Welcome to another issue of Creative Update! This is Steve A. and I thought I’d share some insight on the world of left-handers or “south-paws” as some would call us; more specifically, famous left-handed artists. There’s no denying it. Left-handers are the odd men out. I have heard stories of parents forcing their children to use their right-hand, but the children switch back to their left hand. If that continued then we would not have seen these famous artist’s artwork as we know them today. Being left handed myself, it is a pleasure to see that I am in great company of left-handed artists.
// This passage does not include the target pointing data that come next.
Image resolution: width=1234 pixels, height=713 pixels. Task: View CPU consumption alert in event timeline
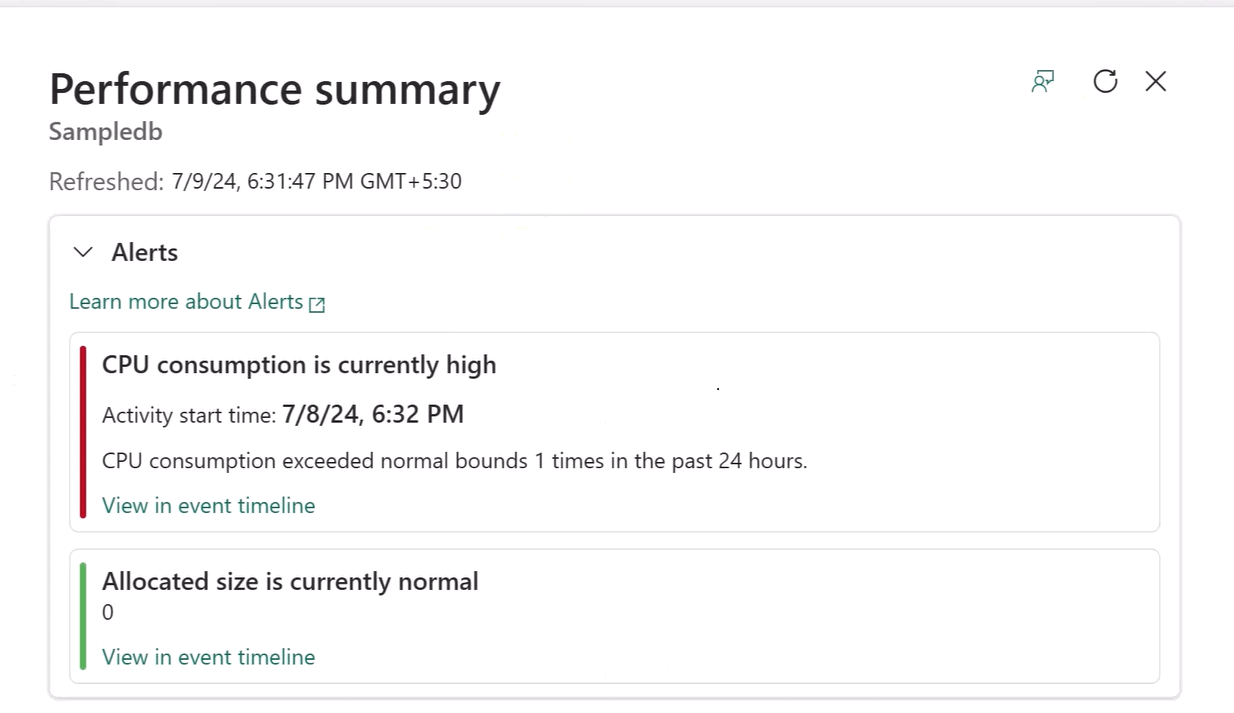tap(208, 506)
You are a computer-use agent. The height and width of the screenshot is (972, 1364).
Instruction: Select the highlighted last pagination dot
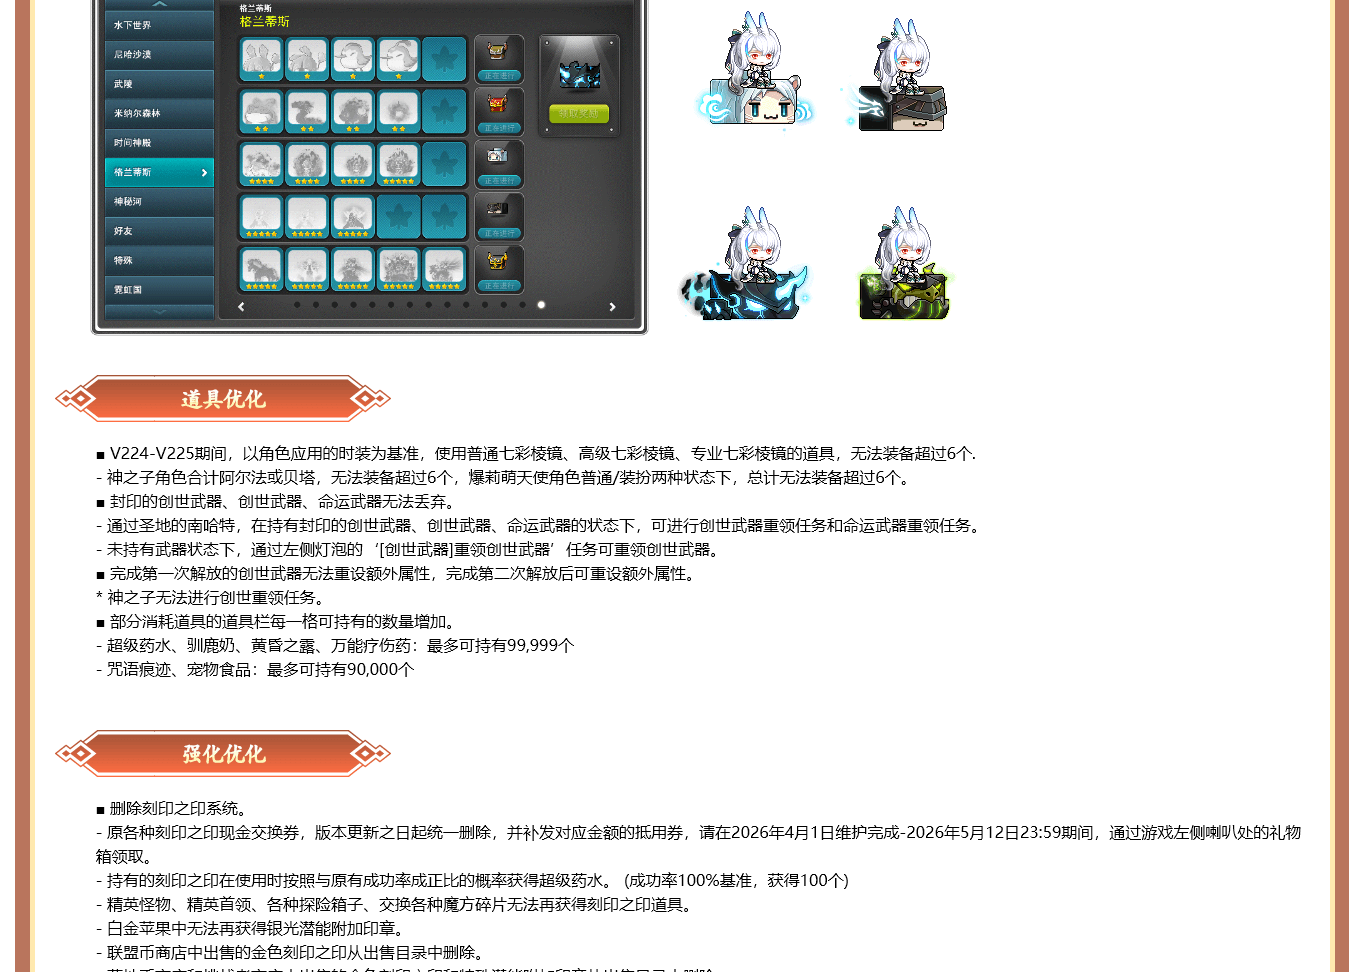click(x=541, y=305)
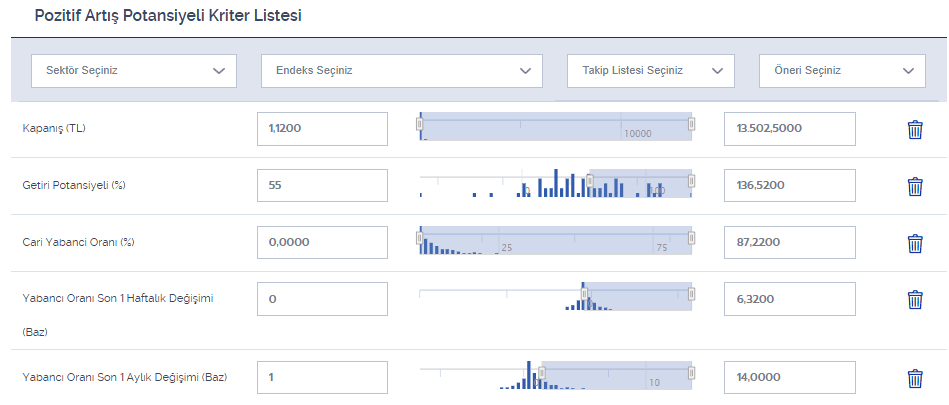Select Getiri Potansiyeli minimum field showing 55
This screenshot has height=405, width=949.
click(322, 186)
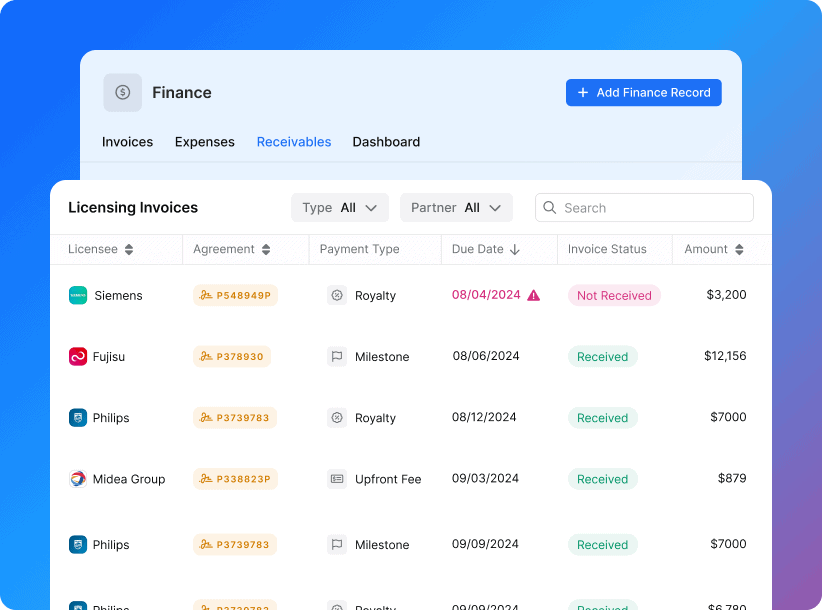Click the Not Received status badge

tap(614, 295)
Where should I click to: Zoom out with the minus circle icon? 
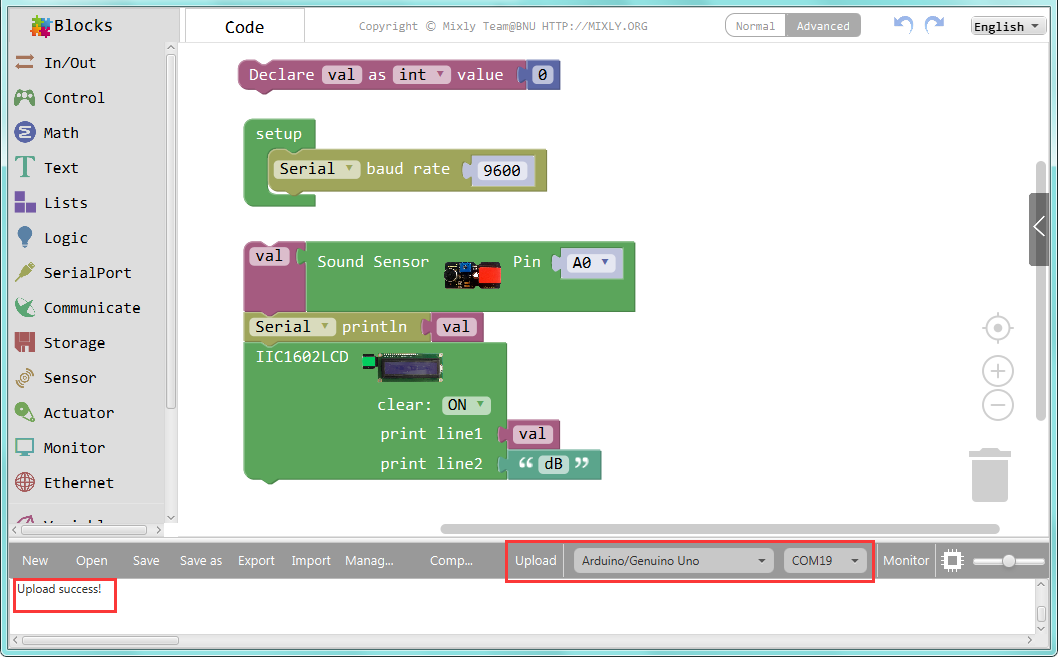997,405
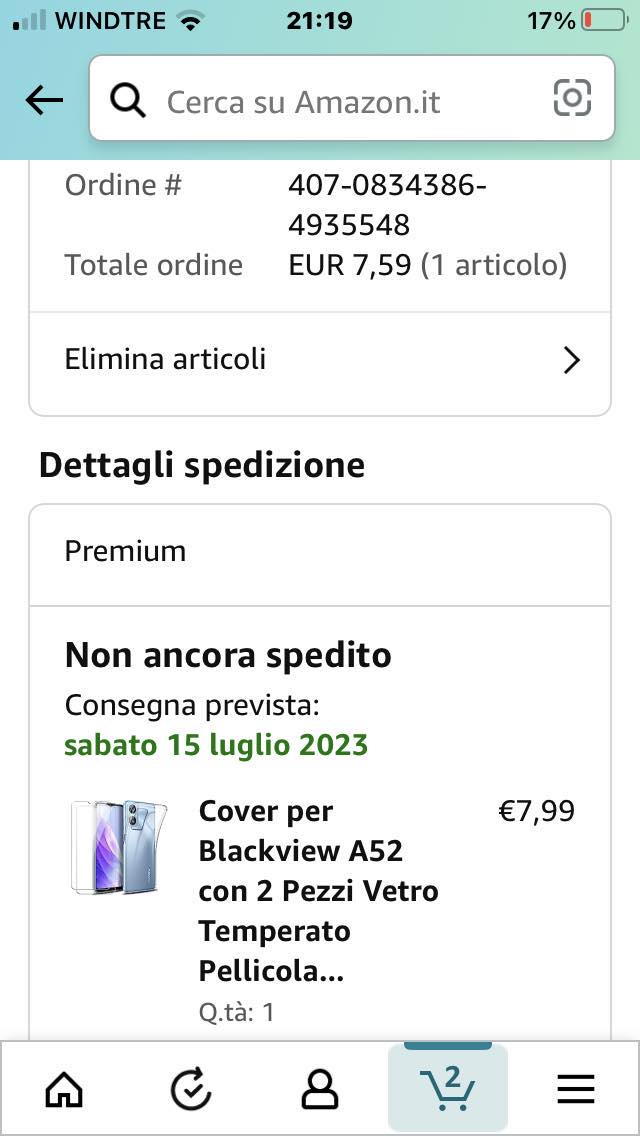Tap the back arrow icon

44,99
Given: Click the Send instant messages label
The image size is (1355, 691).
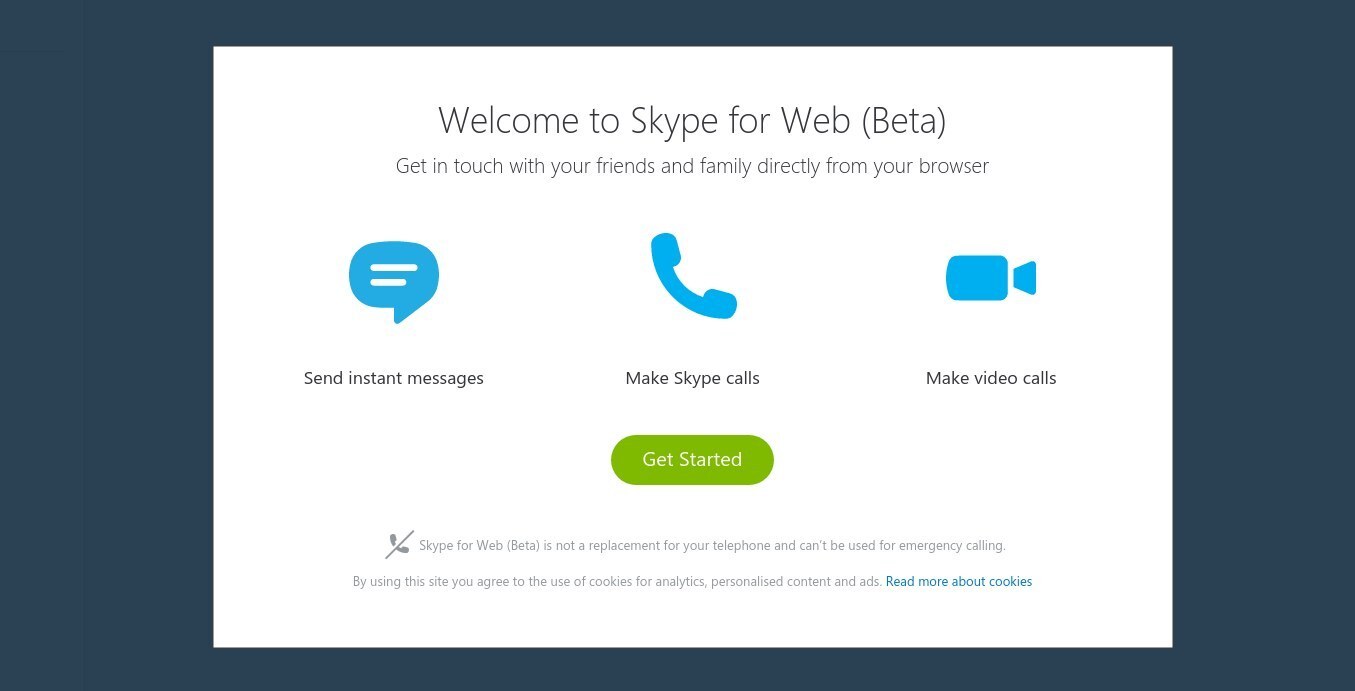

Who are these famous artists you ask?
The handedness of Leonardo Da Vinci is controversial. Although there is little doubt that many of his well-attributed drawings were drawn with the left hand, the hatch marks of the shading going downwards from left to right, it is not clear that he was a natural left-hander, there being some suggestion that he may have become left-handed as the result of an injury to his right hand in early adulthood. Leonardo’s lateralization may be illuminated by an obscure passage in his notebooks in which he describes crouching down to look into a dark cave, putting his left hand on his knee, and shading his eyes with his right hand.
Another phenomenal painter and sculptor from the Italian Renaissance era, Michelangelo Buonarroti also happened to be a left-hander. Arguably one of the greatest artists of all time, Michelangelo’s most influential and famous works include the stunning sculptures of Pieta and David. As far as painting was concerned, interestingly, Michelangelo never considered himself to be a great painter, but still ended up creating his most famous frescos on the ceiling of the Sistine Chapel (above). This was the same chapel where he would later go on to paint the The Last Judgment on the altar wall.
Rembrandt was a Dutch painter popularly known for his simple brushstrokes and his remarkable painting style where he showed incomparable mastery in playing with light and shadows. In majority of his paintings, a mystic glow of light is focused around the center, which gradually and subtly fades off into obscure dark corners. He is remembered for his unique portraits, self-portraits and detailed interpretations and drawings of scenes from the Holy Bible. Rembrandt’s most noted works include The Night Watch, The Jewish Bried, Danaë and many more including The Storm on the Sea of Galilee, which is featured above.
It is indeed interesting to know that some of the world’s greatest painters were left-handed. These artists were nothing less than sheer prodigies, who not only left their own mark in the history of art, but also continue to influence artists even today.